Ira Levin's `A Kiss Before Dying' is a taught, suspenseful thriller about a self-absorbed sociopath intent on marrying into money. The novel is divided into three parts, each focusing on one of three heirs to the Kingship Copper fortune. The sociopath, who we meet on the first page, is beautifully drawn and impeccably believable as he plots and plans to marry youngest daughter, Dorothy Kingship, and then sees his hard work fall apart as things fly out of control. But you just can't keep a good sociopath down, and what won't work with one sister might work well enough with another.

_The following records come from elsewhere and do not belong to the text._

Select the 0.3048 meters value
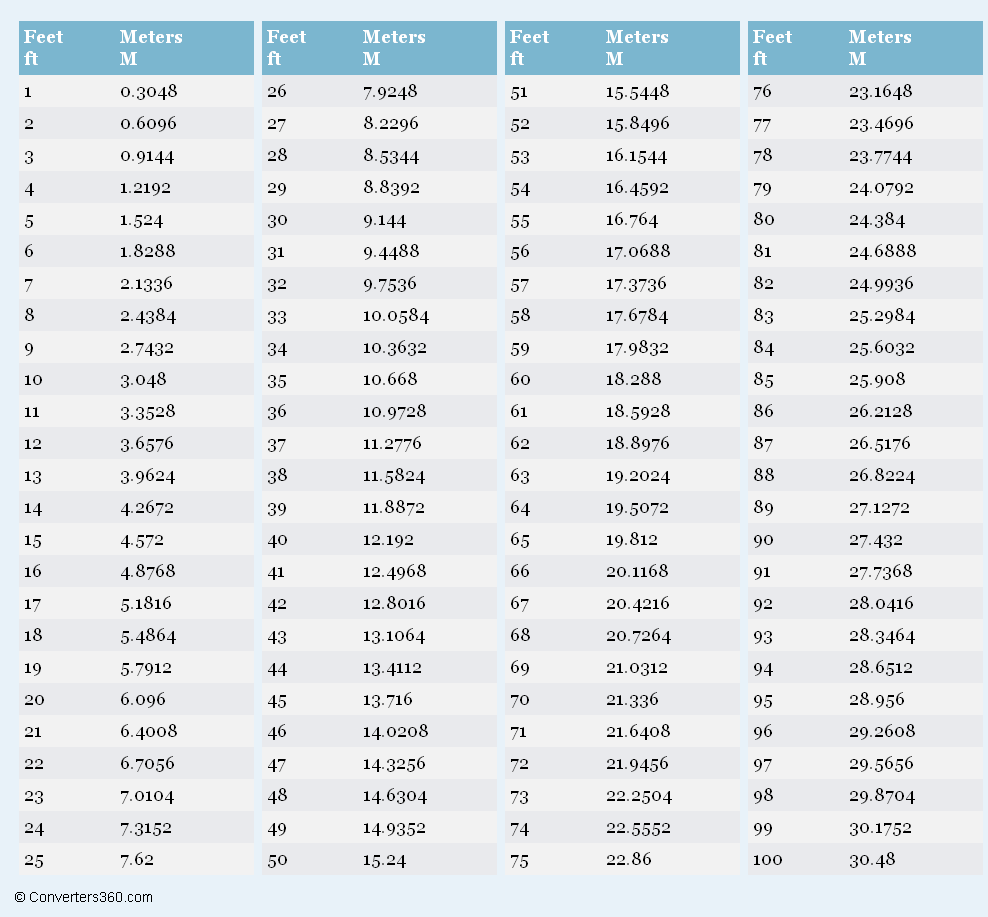The height and width of the screenshot is (917, 988). [x=148, y=92]
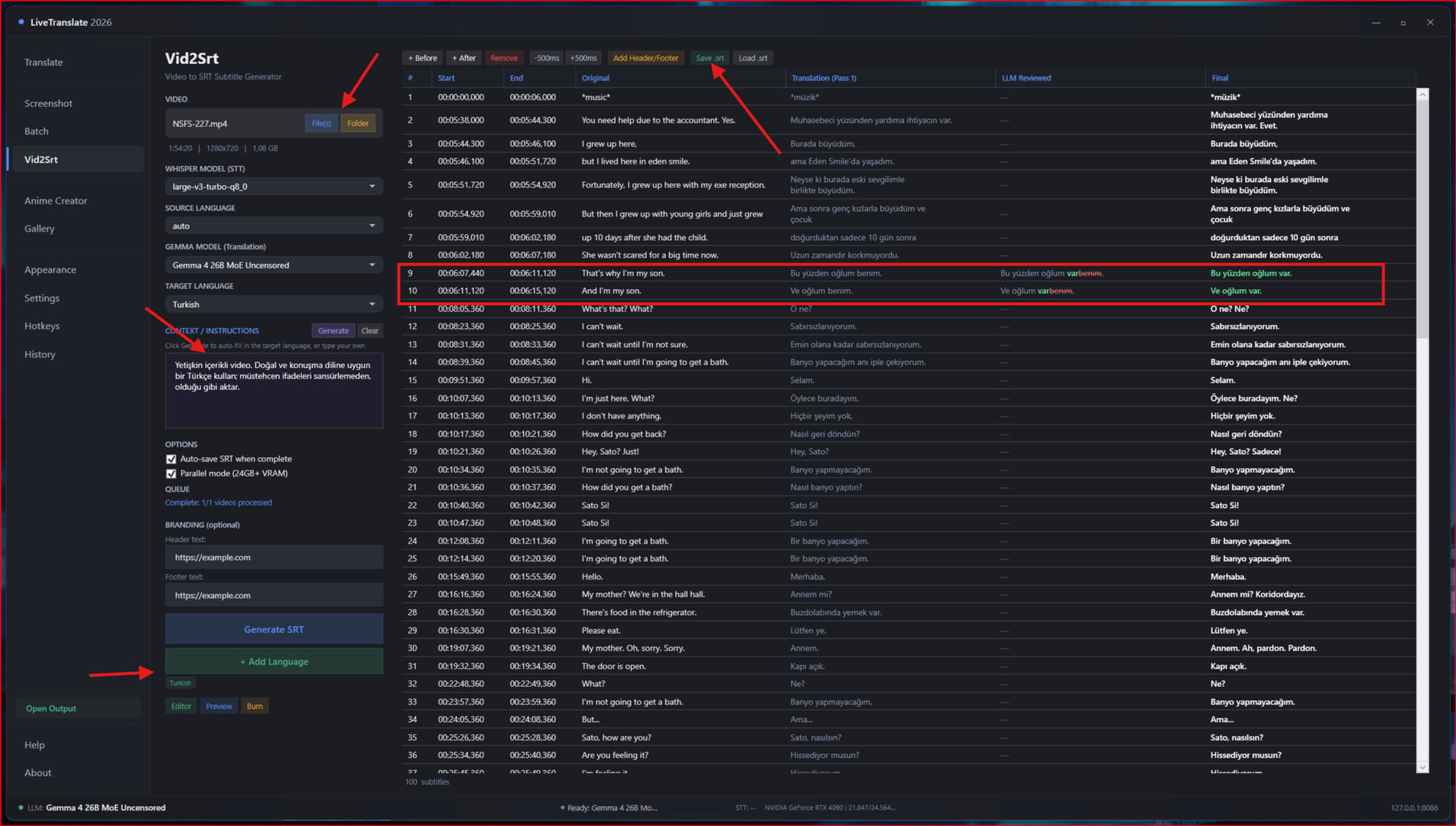Click the + Add Language button
Screen dimensions: 1456x826
click(274, 662)
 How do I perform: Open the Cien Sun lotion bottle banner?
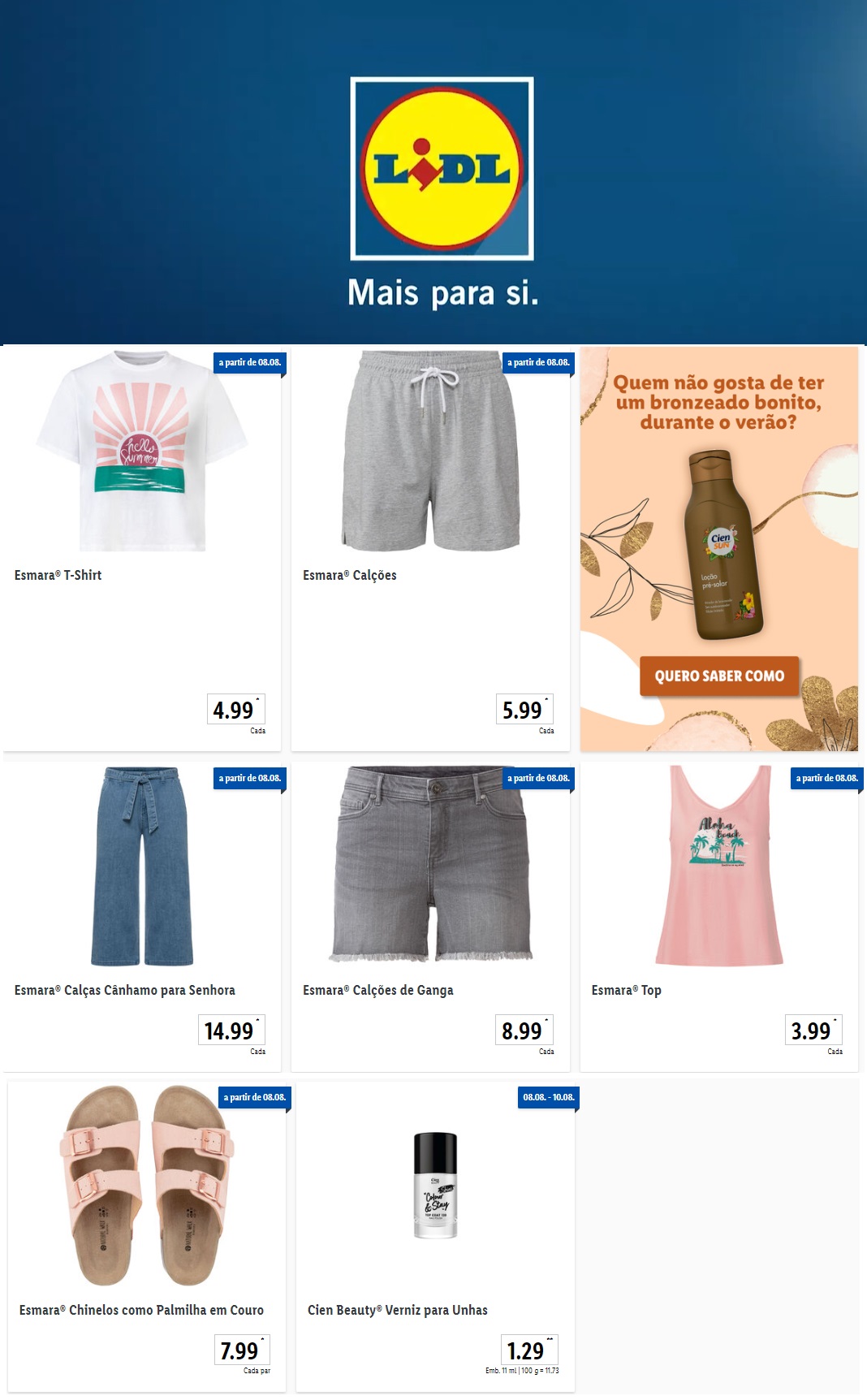tap(719, 549)
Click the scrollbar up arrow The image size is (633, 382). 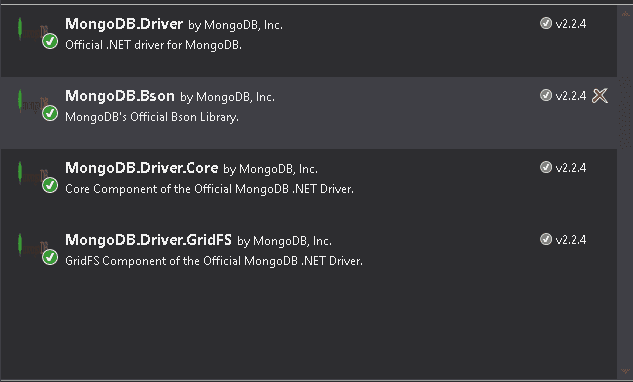[x=625, y=13]

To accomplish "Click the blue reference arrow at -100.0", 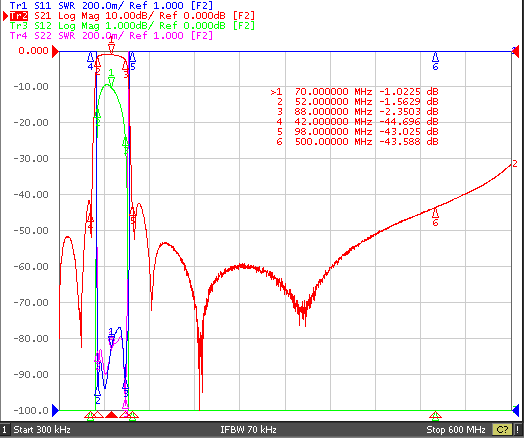I will [55, 410].
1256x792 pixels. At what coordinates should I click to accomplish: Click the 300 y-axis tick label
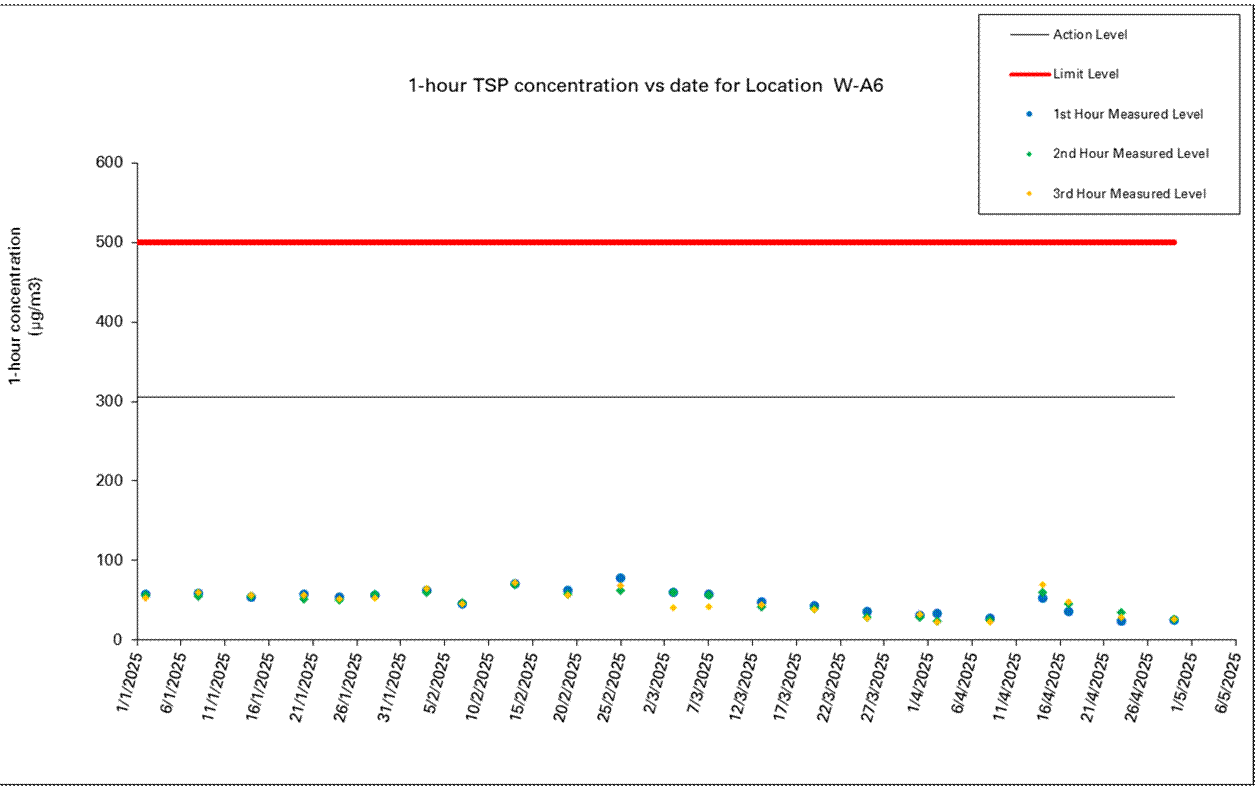[112, 401]
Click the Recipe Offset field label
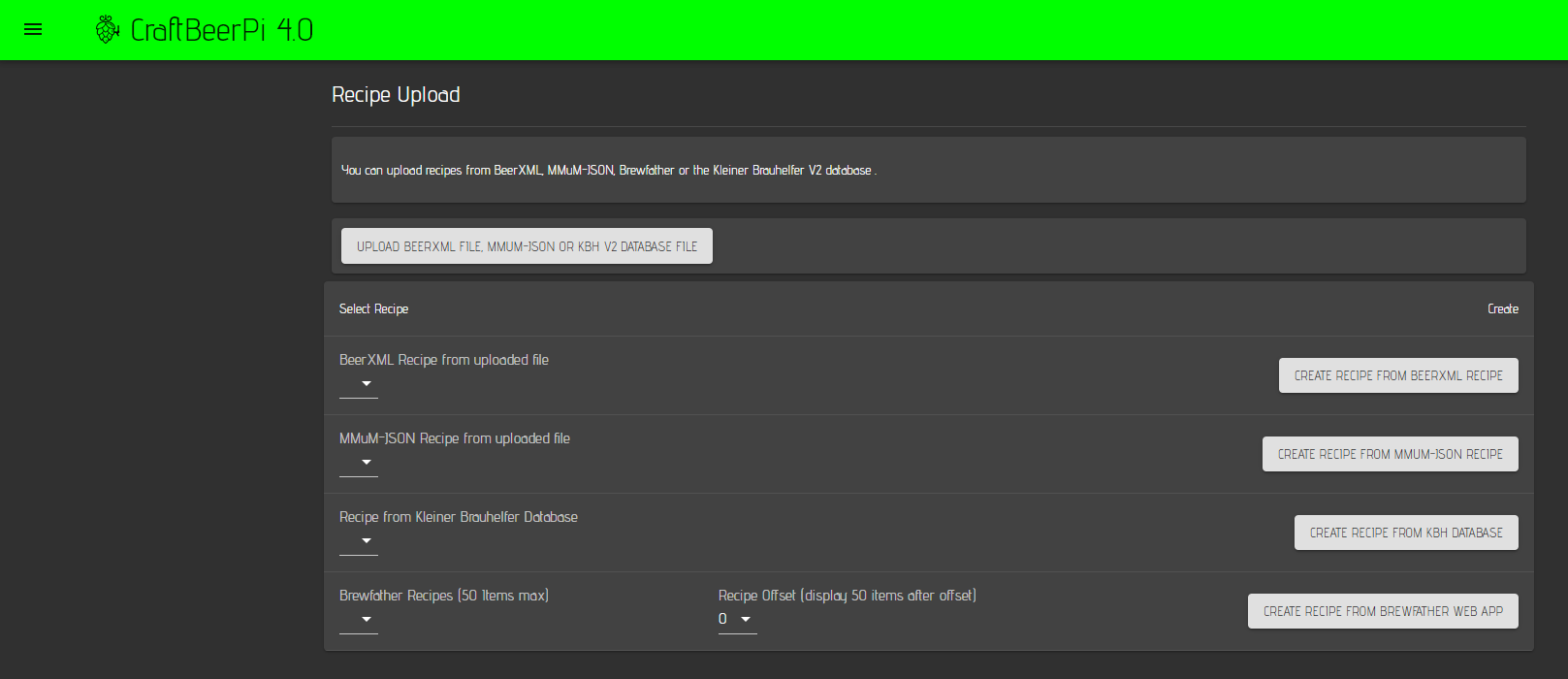1568x679 pixels. [847, 596]
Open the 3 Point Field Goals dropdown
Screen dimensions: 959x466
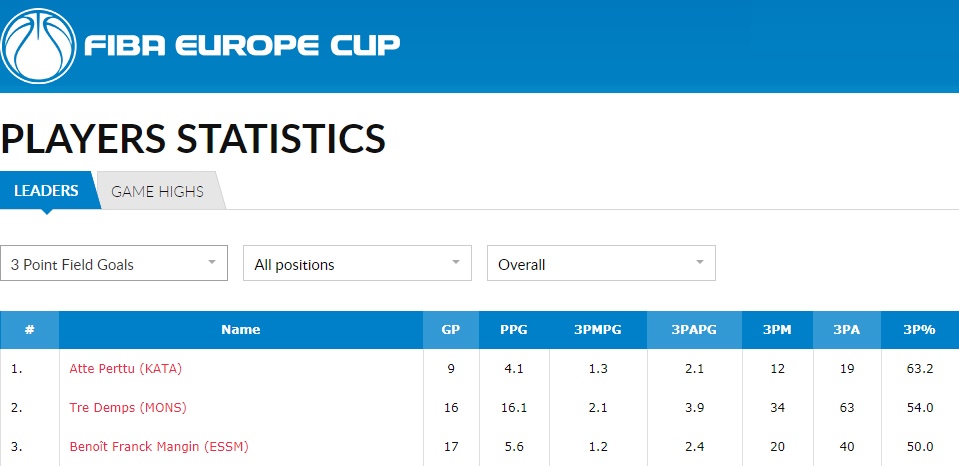(114, 264)
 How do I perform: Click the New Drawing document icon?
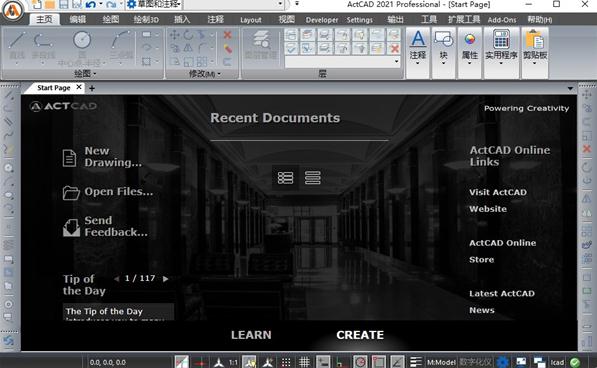click(69, 158)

The novel is written in Levin's signature detached prose, which works perfectly for this noir-influenced, Hitchcock-like story - we find ourselves inside the heads of multiple characters, providing motive and believability to a plotline that comes dangerously close to being a potboiler. There's plenty of suspense and tension, the characters are likable and identifiable, and the twist (yes, there's a twist) is actually surprising (at least for readers who haven't seen one of the film versions of the novel!). Best of all, everything comes together satisfactorily in the end - and endings are the most difficult for books like this one.
Highly recommended - the 1956 movie version (with Robert Wagner and Joanne Woodward) isn't bad, either; it's just not as good as the book. It was an easy read on Kindle - if you like it, try Levin's other novels (`This Perfect Day,' `Rosemary's Baby,' `The Stepford Wives,' or `Boys from Brazil').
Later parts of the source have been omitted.